When it became possible to measure genetic variation using molecular biological methods, psychologists started to correlated genetic variation in a single gene with phenotypes. After one decade of research it became apparent that few of these results replicated because the effects of a single gene on complex human traits are at best very small and would require astronomically large sample sizes to produce replicable results. Many psychologists today think that this decade of research with thousands of findings served mainly as an example of the problems of exploratory research with small samples and small effect sizes that uses the classic significance threshold of alpha = .05 to reject the null-hypothesis.
For meta-scientists, the articles that published these results provide an opportunity to test meta-statistical methods. Here I examine research on one of the most widely used genetic variations, namely the serotonin (5-HT) transporter gene (5-HTTLPR) to predict individual differences in personality traits or gene x situation interactions.
I used Web of Science to find articles with “5-HTTLPR” in the title. I found 650 articles. The citation report for these 650 articles shows an unusual decrease in citations, indicating that many researches no longer believe in these results. It also shows that publications are decreasing.
I then searched a database of articles from 121 journals for matching articles (Schimmack, 2022) and identified 181 articles. I then used an R-program to search for statistical tests results reported in these articles. One limitation of this method that results are not limited to statistical tests that include the serotonin transporter gene variation. However, chances are that this makes the results conservative because genetic effects are likely to be smaller than other effects examined in this articles.
The search produced 1,262 tests statistics (see Figure 1).
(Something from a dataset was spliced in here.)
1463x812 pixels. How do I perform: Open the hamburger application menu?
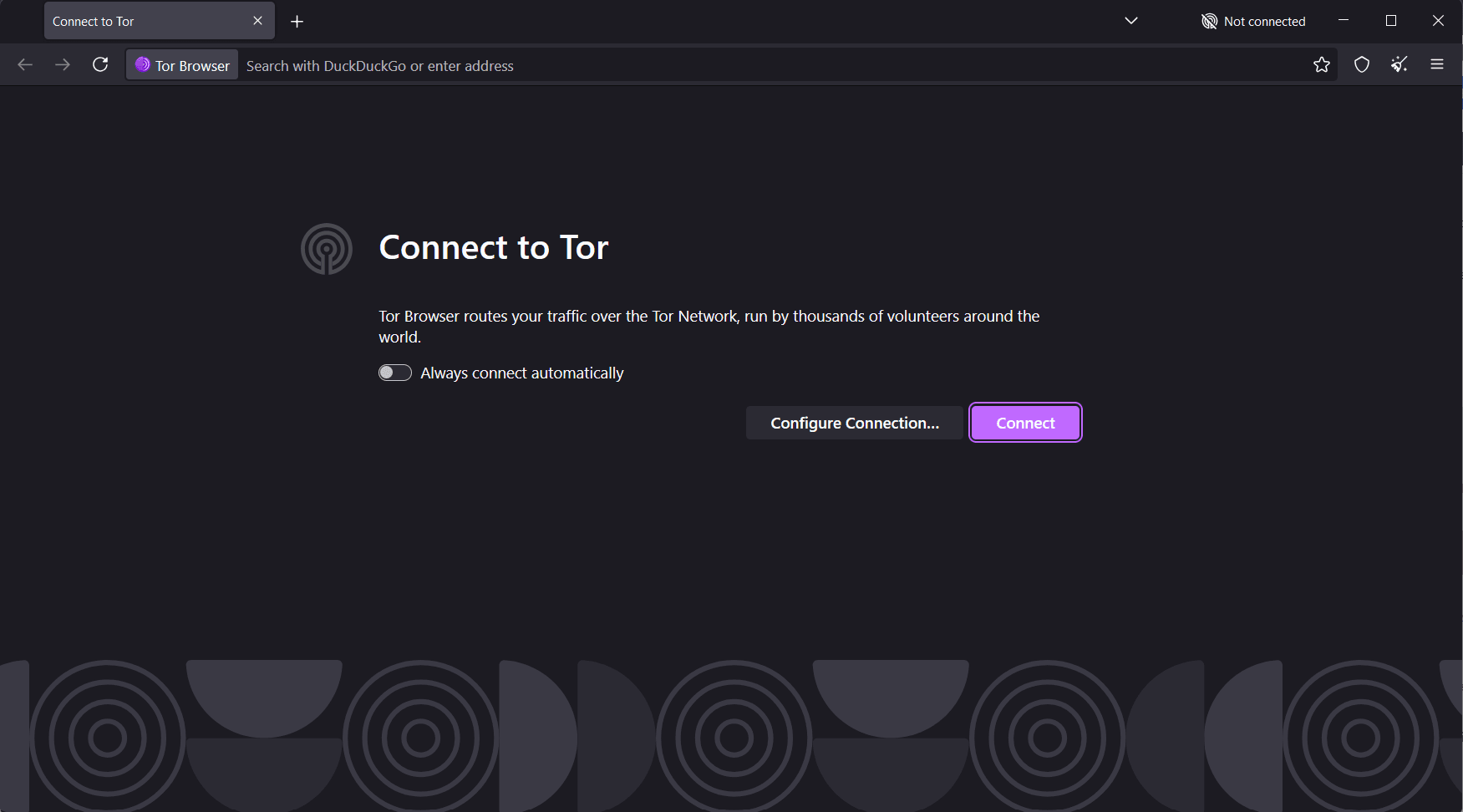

All test statistics are converted into absolute z-scores as a common metric that shows how strong the evidence against the null-hypothesis is. The histogram shows a peak (mode) at p = .05 (z = 1.96) with a steep drop for results with p-values greater than .05 (z < 1.96). This shows that results are selected for significance. Based on a statistical model (Bartos & Schimmack, 2021; Brunner & Schimmack, 2020) of the distribution of statistically significant results (z > 1.96), the model estimates a discovery rate of 19%. This means that researchers have only a 19% chance to obtain a significant result. However, due to selection for significance articles show 63% significant results. Thus, the observed discovery rate is three times higher than the expected discovery rate. This implies that reported effect sizes are at least double if not three times larger than actual effect sizes.
The expected discovery rate of 19% can also be used to estimate the false discovery risk (Soric, 1989) because false discoveries become more likely as the number of discoveries decreases. With an expected discovery rate of 19%, the false discovery risk is 22%. However, due to sampling error this estimate may be an underestimation and the upper limit of the 95% confidence interval allows for 79% false positive results.
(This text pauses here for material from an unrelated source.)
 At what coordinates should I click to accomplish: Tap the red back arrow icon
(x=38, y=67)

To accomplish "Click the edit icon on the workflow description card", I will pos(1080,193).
One solution to this problem is to lower the criterion for statistical significance, which is what modern molecular genetics studies are doing today to keep the false discovery risk at an acceptable level. Setting alpha to .005 reduces the false discovery risk to 5%, but the confidence interval increases and the upper limit is 100%. Moreover, there percentage of significant results with alpha = .05 (63%) is cut in half with the new alpha of .005 (32%).
The next figure shows that most of the significant results are from articles published before 2015. After 215, only 262 test results were found. These results are more credible with an EDR of 38%, but there is still evidence of selection for significance, ODR = 61%.
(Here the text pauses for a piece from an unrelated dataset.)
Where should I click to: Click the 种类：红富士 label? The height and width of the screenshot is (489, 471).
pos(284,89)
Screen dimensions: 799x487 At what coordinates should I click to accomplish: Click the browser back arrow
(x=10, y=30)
In conclusion, researchers often get carried away with new methods that produce novel findings. In these exploratory studies, it is problematic to use alpha = .05 as a standard criterion for statistical significance. Honest reporting of results would reveal that the actual discovery rate is low and alpha = .05 produces too many false positive results. In the absence of clear scientific norms that do not allow researchers to cherry-pick their published results, z-curve analysis can be used to detect low discovery rates and to recommend appropriate alpha levels.